------ Passage given

And, it gives a comparative reference.
It gives the melting points,
resistance to ultraviolet degradation, et cetera.
But, again, this one you can get it from The Cordage Institute.
Just tell Pete to send it to you.
He'll send it in PDF, but tell him it didn't cost anything.
Then you take all these fibers, then the next job is
to put it into a construction.
In order for cordage to be used effectively it must be made
with closely packed fiber structure will retain dimensions
and form over reasonable service life.
Compactness is attained by successive twisting operations.
You looked at those old, ancient ropes,
and there's another one I saw it was about,
not quite as old as that.
It was only about, a little over 2,000 years old.
But, I saw a short section of it and it was made
out of papyrus reeds, but if you look at the end you can see
where the inner yarns, or rope yarns, or stands are twisted
to the left and then the outer ones are twisted to the right
and the rope is twisted to the right.

------------

◆ Direction 1 ◆
Retype the cordage transcript from "You looked at" to "2,000 years old.".
◆ Direction 2 ◆
Write a continuation of the cordage transcript that picks up after its final line.
The listing after this point is drawn from an unrelated source.

------ Material provided

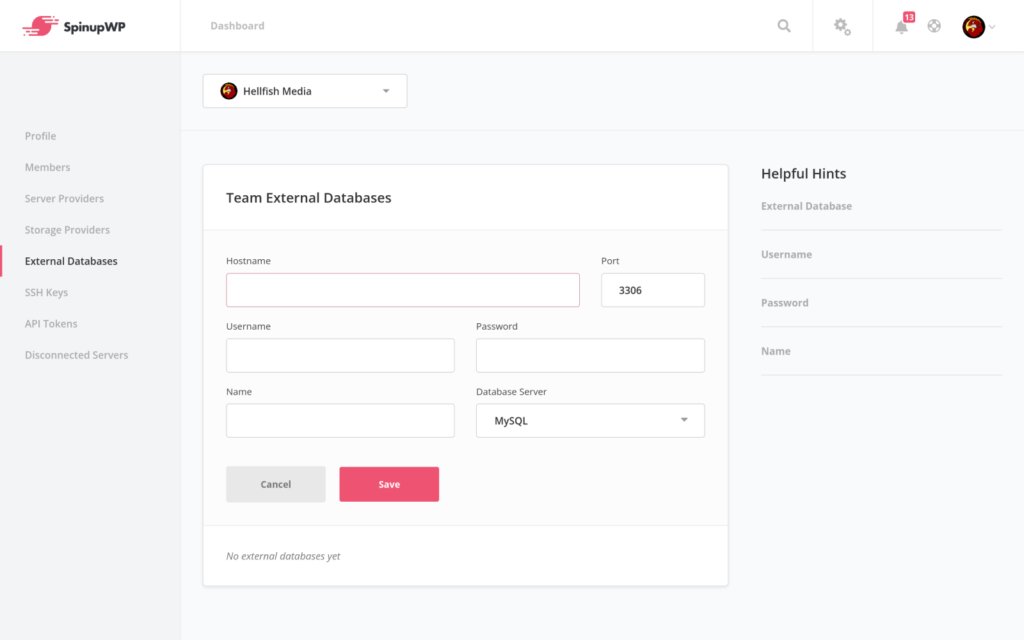
Task: Click the Cancel button
Action: [276, 484]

------------

◆ Task answer 1 ◆
You looked at those old, ancient ropes,
and there's another one I saw it was about,
not quite as old as that.
It was only about, a little over 2,000 years old.

◆ Task answer 2 ◆
That means you can have a three strand rope
and if you have a weight on it, it doesn't rotate.
It doesn't start unlaying.
And, they were doing that three, four thousand years ago.
So, we're not so smart.
[ laughter ]
Now, when you get these strands you can put them together
in various configurations, what most people think of rope
as a three strand, just a spiral twisted laid rope.
But, there's an eight strand rope that is four pairs,
four of them are twisted to the left,
and four of them are twisted to the right,
and then they're plated together,
which means there isn't a hollow center.
Or, you can take them and braid them together in eight, sixteen,
twenty-four, thirty-two, forty-eight strands.
And, but, when you do that,
when you braid a rope you have a, center is hollow.
So, you have to fill it up with something.
We can get more into that construction later on,
but the single braids, and double braids, solid braids,
sash cords, I don't know if,
some of you might remember the old double hung sash windows,
that when you raise it up it stopped wherever you let it go.
That's because there was a counter weight hanging
on a rope inside the window frame,
and those were sash cords.
And, that weight, most, in those days they made it out of cotton,
and cotton would last a while and they would rot
and you'd hear that weight go clunk.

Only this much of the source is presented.